阅读材料
探讨乳果糖预处理对大鼠肝缺血-再灌注损伤(IRI)的保护作用及其机制。

将45只Sprague-Dawley（SD）大鼠按随机数字表法随机分为假手术组、肝IRI组（IRI组）、乳果糖灌胃预处理组（乳果糖组），每组15只。乳果糖组手术前7 d每天应用0.1 g/ml的乳果糖灌胃，IRI组及假手术组手术前7 d每天给予等体积的生理盐水灌胃。手术中IRI组和乳果糖组用血管夹夹闭肝左、中叶的门静脉分支和相应的肝动脉分支，使约70%的肝脏缺血，阻断60 min后恢复肝脏供血，再灌注6 h，建立IRI模型。假手术组仅开腹暴露并离断肝脏周围韧带。手术完成后应用酶联免疫吸附试验检测血清白介素（IL）-1β、IL-6、肿瘤坏死因子（TNF）-α水平，光镜下观察肝组织形态变化，荧光显微镜下观察肝细胞凋亡情况，蛋白质印迹法检测激活型caspase-3的表达。3组大鼠细胞因子检测数据的比较采用单因素方差分析和LSD-t检验。

假手术组、IRI组和乳果糖组大鼠血清IL-1β水平分别为（75±22）、（365±30）、（139±16）ng/L，IL-6水平分别为（48±16）、（190±22）、（92±10）ng/L，TNF-α水平分别为（11.3±5.1）、（40.2±2.7）、（19.5±3.9）ng/L，IRI组的血清IL-1β、IL-6、TNF-α水平明显高于假手术组（LSD-t=30.6，20.6, 19.4；P<0.05），而低于乳果糖组（LSD-t=-26.2，-16.1，-16.9；P<0.05）。假手术组大鼠肝组织形态正常，IRI组肝细胞呈灶状或片状大面积坏死，乳果糖组肝细胞水肿变性，见点状坏死，组织结构破坏程度比IRI组减轻。假手术组未见明显凋亡细胞，乳果糖组与IRI组的凋亡细胞数明显增多，但乳果糖组凋亡细胞数少于IRI组。乳果糖组激活型caspase-3表达较假手术组上调，但较IRI组下调。

乳果糖预处理能减轻大鼠肝脏IRI，其作用机制可能与抑制炎症细胞因子释放和抑制细胞凋亡有关。

To investigate the protection and mechanism of lactulose preconditioning on liver ischemia-reperfusion injury (IRI) in rats.

[源数据]

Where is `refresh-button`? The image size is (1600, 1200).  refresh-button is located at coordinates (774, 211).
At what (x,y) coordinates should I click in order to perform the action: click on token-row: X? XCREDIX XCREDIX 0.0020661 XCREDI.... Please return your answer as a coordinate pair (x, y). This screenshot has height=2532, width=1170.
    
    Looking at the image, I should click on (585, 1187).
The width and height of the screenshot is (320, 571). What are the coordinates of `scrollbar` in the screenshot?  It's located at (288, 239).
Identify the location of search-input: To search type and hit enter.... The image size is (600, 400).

练习任务
• A. 根据关于乳果糖预处理与大鼠肝缺血-再灌注损伤的摘要，回答下列问题：
(i) 每组大鼠各有多少只？
(ii) 乳果糖组灌胃所用乳果糖的浓度是多少？
(iii) 假手术组大鼠的肝组织形态如何？
• B. 写出关于乳果糖预处理与大鼠肝缺血-再灌注损伤的摘要的后续内容。

参考答案
• A.
(i) 15只。
(ii) 0.1 g/ml。
(iii) 肝组织形态正常。

• B.
Forty-five Sprague-Dawley rats were randomly divided into three groups by random number table: sham-operation (SO) group, IRI group, lactulose preconditioning (lactulose) group with 15 rats in each group. Lactulose (0.1 g/ml) was administered daily via gavage in lactulose group 7 d before operation, while equal volume of normal saline was administered via gavage in IRI and SO group. In IRI and lactulose group, the portal vein and corresponding hepatic artery branches of middle and left hepatic lobes were clamped with bulldogs clamps during the operation to make 70% of the liver in ischemia, and blood supply recovered after 60 min′s blocking, and reperfusion was performed for 6 h to establish IRI model. In SO group, the rats only underwent open surgery and hepatic ligaments were exposed and separated. After operation, the levels of serum interleukin (IL)-1β, IL-6 and tumor necrosis factor (TNF)-α were detected by enzyme linked immunosorbent assay. The morphological change of liver tissue was observed under light microscope. Hepatocyte apoptosis was observed under fluorescence microscope. The expression of activated caspase-3 was detected by Western blot. The detecting data of cytokines in rats among 3 groups were compared by one-way analysis of variance and LSD-t test.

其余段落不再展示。